- [ACTIVITY] Sort through the data and copy the lines holding the word "magnifier".

>>>>

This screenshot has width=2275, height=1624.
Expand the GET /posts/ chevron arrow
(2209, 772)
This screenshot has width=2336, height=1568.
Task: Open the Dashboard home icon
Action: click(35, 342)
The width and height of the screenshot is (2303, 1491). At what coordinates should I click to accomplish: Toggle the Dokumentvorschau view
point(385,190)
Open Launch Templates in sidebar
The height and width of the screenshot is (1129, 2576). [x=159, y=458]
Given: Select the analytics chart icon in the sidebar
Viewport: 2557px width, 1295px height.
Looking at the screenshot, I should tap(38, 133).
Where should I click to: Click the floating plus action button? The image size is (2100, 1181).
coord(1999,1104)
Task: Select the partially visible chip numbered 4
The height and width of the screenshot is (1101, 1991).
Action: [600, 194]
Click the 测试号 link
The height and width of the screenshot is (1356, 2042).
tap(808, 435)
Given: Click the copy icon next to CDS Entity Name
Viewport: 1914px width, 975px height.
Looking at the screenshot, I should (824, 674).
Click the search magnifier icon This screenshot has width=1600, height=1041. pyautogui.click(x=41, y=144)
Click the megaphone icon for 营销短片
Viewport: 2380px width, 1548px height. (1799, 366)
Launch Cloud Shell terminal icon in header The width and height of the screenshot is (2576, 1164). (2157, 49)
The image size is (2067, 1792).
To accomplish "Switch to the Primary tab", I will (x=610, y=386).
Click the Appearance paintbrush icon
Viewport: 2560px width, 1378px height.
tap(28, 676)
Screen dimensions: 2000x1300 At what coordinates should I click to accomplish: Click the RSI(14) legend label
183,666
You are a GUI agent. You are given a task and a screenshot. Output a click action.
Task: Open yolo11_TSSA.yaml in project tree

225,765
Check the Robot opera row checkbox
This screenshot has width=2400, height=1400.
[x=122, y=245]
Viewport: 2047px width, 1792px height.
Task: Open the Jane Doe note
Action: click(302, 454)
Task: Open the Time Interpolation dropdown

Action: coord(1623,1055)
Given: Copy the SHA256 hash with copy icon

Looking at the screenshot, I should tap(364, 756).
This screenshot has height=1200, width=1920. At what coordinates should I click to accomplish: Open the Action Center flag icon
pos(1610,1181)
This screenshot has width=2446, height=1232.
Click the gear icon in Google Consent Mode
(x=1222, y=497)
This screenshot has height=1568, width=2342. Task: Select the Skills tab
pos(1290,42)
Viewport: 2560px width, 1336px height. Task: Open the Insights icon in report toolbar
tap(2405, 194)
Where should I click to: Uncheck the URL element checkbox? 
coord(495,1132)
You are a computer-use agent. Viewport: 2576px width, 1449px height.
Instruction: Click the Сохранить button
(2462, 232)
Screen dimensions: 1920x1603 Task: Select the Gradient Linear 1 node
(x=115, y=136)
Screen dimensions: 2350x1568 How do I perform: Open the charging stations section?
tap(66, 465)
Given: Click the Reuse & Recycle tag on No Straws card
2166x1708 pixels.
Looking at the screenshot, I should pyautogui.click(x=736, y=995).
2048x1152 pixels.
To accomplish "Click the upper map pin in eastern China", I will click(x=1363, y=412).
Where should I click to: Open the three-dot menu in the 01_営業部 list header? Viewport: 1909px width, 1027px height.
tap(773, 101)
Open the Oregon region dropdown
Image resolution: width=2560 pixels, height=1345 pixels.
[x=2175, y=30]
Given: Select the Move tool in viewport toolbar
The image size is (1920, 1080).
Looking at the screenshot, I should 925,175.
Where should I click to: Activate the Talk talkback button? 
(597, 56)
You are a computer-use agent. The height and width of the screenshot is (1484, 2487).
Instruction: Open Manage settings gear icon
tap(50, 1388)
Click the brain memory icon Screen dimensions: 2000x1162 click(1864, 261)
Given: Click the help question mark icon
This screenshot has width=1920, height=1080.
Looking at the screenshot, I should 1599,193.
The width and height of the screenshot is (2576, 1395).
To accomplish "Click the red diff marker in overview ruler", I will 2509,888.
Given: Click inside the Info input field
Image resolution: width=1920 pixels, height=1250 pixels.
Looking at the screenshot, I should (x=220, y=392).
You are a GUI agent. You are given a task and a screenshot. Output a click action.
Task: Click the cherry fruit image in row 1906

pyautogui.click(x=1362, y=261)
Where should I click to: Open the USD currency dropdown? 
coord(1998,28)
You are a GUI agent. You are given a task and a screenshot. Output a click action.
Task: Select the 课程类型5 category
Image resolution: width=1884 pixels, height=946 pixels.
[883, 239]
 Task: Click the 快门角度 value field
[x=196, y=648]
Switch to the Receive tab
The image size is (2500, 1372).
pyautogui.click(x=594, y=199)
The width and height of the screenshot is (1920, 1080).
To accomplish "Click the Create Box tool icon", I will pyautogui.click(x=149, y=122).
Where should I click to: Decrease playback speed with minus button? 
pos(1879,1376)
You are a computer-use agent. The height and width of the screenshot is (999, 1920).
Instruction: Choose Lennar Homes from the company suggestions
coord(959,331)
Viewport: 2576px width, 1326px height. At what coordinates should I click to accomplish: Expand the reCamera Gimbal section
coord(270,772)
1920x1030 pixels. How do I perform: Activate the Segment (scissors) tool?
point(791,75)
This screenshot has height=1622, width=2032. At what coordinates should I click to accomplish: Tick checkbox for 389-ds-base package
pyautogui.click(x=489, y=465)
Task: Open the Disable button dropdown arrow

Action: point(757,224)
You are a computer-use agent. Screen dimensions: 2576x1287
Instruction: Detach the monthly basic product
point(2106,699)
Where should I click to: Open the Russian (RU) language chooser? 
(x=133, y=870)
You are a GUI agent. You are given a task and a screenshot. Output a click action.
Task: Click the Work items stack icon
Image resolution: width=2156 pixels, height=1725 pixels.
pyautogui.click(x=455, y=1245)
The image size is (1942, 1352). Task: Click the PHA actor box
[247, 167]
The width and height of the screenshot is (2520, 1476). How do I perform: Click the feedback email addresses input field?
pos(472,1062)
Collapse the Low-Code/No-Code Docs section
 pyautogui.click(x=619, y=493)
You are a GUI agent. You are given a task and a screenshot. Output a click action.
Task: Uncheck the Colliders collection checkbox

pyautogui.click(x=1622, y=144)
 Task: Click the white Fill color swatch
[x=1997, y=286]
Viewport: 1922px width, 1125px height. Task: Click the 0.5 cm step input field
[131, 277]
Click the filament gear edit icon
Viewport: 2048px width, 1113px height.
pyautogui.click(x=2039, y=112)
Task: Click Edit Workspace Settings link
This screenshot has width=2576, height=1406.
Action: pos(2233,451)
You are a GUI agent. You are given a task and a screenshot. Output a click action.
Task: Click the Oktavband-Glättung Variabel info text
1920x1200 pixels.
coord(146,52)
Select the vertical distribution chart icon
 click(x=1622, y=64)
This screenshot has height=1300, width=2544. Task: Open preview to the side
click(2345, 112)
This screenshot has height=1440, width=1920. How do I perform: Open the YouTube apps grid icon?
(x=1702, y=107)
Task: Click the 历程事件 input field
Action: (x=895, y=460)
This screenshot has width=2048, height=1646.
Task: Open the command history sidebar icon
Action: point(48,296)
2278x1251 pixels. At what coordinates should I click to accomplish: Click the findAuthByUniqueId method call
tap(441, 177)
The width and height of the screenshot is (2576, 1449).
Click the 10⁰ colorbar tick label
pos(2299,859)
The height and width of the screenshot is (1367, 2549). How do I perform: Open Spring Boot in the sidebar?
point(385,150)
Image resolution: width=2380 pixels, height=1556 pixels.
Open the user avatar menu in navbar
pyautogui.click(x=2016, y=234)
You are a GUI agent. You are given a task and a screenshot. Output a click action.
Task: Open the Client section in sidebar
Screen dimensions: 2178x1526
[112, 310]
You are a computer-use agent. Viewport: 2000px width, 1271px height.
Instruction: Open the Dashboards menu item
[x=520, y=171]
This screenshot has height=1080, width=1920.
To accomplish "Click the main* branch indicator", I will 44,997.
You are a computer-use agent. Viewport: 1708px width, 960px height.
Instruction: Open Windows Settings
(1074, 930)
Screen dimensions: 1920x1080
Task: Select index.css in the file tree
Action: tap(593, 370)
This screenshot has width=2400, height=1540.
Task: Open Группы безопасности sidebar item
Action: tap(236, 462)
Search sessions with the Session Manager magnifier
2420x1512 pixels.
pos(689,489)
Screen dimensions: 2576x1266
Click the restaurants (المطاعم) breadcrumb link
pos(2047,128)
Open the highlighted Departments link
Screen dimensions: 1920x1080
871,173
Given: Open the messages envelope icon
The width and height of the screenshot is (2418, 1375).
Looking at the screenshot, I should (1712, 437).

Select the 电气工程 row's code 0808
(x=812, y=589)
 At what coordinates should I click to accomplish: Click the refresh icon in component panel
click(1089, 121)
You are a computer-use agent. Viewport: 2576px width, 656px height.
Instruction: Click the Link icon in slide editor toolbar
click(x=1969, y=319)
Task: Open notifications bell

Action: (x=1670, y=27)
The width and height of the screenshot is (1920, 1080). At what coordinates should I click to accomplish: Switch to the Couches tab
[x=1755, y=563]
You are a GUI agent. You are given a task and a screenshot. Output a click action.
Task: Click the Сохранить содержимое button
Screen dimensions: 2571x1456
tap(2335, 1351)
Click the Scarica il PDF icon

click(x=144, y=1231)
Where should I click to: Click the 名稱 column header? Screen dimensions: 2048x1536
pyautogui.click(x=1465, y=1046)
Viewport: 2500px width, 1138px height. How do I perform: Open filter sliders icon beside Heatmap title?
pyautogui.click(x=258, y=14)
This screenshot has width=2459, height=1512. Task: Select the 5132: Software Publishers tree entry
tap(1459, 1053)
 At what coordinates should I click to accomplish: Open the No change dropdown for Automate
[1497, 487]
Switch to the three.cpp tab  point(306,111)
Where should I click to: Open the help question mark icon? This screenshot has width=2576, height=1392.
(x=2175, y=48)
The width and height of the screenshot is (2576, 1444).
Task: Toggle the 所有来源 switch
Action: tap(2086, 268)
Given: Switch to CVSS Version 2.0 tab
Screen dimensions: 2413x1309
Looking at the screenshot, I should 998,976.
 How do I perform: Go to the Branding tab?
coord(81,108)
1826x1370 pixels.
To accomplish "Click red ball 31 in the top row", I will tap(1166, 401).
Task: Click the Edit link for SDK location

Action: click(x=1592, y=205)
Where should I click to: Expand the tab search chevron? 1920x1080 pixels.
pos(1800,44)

<<<<

- [TASK OUTPUT]
Click the search magnifier icon This screenshot has width=1600, height=1041. pyautogui.click(x=41, y=144)
Search sessions with the Session Manager magnifier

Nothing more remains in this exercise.